According to AutoWeek, BMW has developed a new “smart” car key, a multiuse key that beside its normal use, could be used for shopping, paying for gas, public transportation(hopefully not needed), toll roads(tons of them in Illinois), and pretty much anything else that could be purchased with a credit card.
BMW worked together with an European company, NXP Semiconductors and the “wonder” key will be shown at the a trade show in Paris, next month.
The key is powered by NXP’s latest security chip, and the companies say the key could be transferred to other BMWs, if the owner borrows or rents a car. And here is where things start to complicate. As much as I would love to borrow my car to my friends, the issue of someone using your key to purchase things is pretty important. Would there be a way to deactivate the “credit card” portion while someones else drives your car?
What if you leave the car with a valet? Even if there is a way to quickly disable the “smart” key, it will will be a hassle to do it each time you valet your car. Of course, there could be a simple solution to that, similar to the current keys, where you can separate the valet key from the remote.

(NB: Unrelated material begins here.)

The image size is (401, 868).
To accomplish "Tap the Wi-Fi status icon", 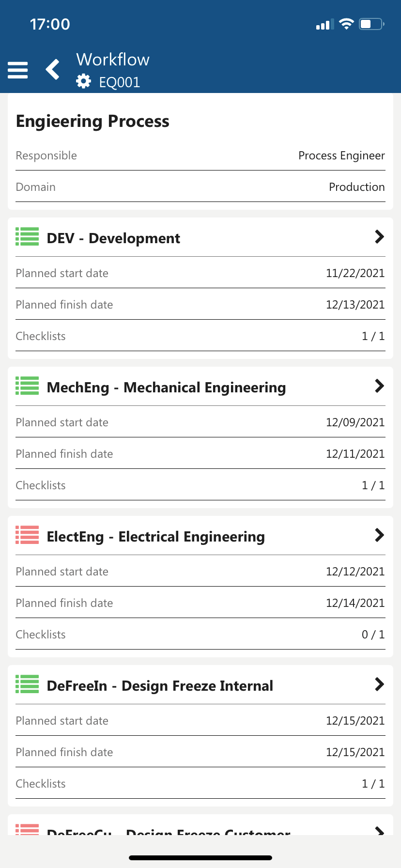I will 346,24.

This will also solve the problem where you walk into the restaurant and would like to pay with your multiuse key, that you just dropped off with the valet.

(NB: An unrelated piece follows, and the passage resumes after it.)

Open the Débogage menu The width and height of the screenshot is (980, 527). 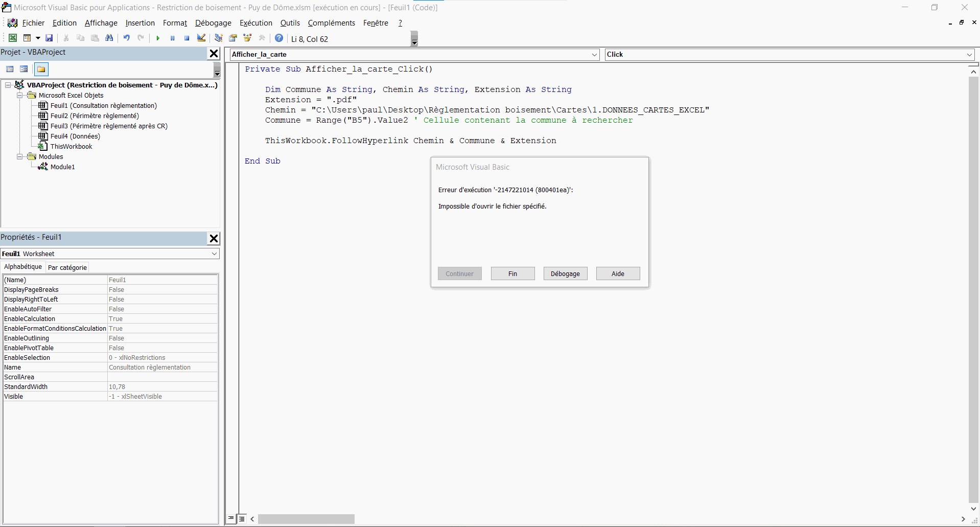[213, 23]
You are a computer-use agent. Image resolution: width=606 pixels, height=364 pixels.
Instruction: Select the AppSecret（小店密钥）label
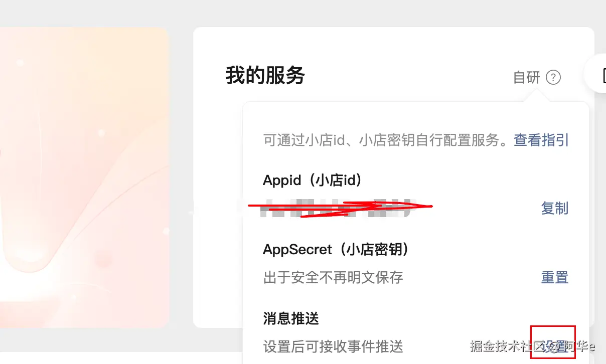tap(335, 249)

Anyway, it’s an interesting concept, but there are many security issues that need to be worked out first and lots of factors to take into considerations.
Update: Here are some good points brought up by Clara, one of our regular readers.
his is a really bad idea. The implications of RFIDs in consumer items haven’t been properly explored.
– coupled dependencies – are you going to rely on being able to make a purchase with your keys, given the above valet scenario and others? What happens if you lose your keys, how many different functions need to be closed down or tracked to protect you?
– security issues – RFIDs can be easily read and duplicated/spoofed given the right equipment. Many POS purchases require no other authentication than a swipe.
– consumer ignorance – banks, retailers and POS suppliers haven’t educated the public on RFID risks and benefits.
– privacy issues – the ability to read all unique identifiers on a person at once — and without their knowledge — completely undermines the privacy of ordinary activities
This really is a big deal. The only real exploration by companies on this subject is the benefits —– to them.